▶ **Task prompt**
Transcribe the listing underneath, keeping each word exact and omitting the images.
Top of Data for processing
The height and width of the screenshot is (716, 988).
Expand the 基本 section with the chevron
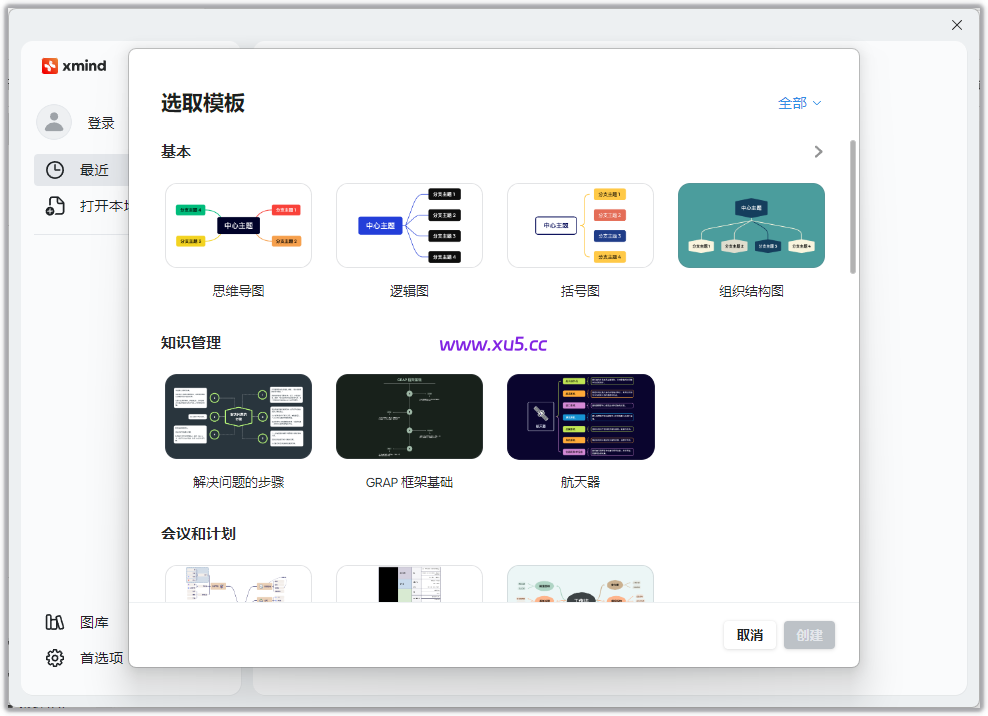pos(818,152)
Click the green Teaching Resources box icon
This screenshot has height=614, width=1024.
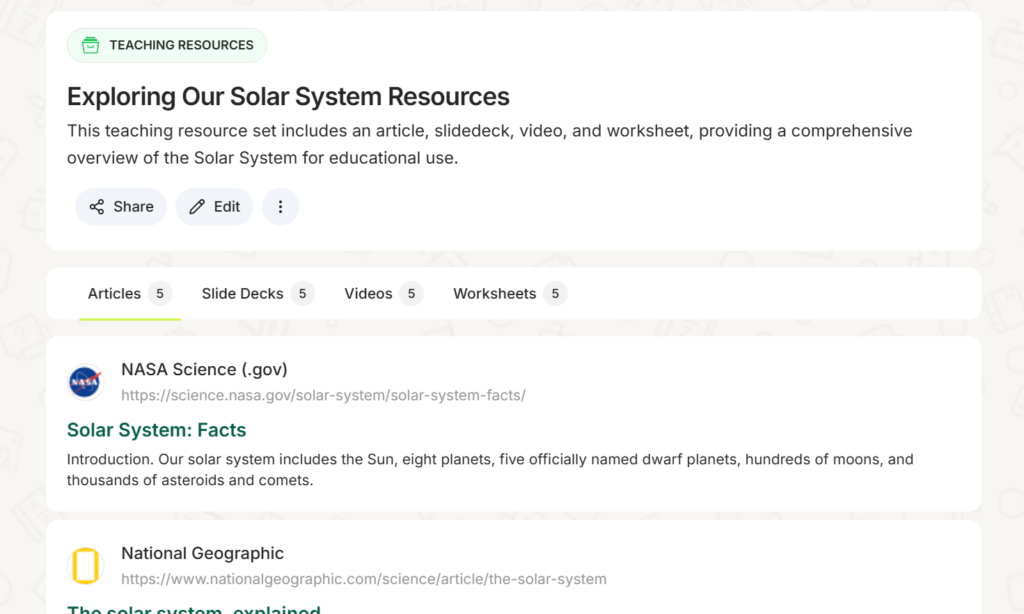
Bottom of Data for processing
▶ **Finished task**
The height and width of the screenshot is (716, 988).
Expand the 基本 section with the chevron
pos(818,152)
Click the green Teaching Resources box icon
This screenshot has height=614, width=1024.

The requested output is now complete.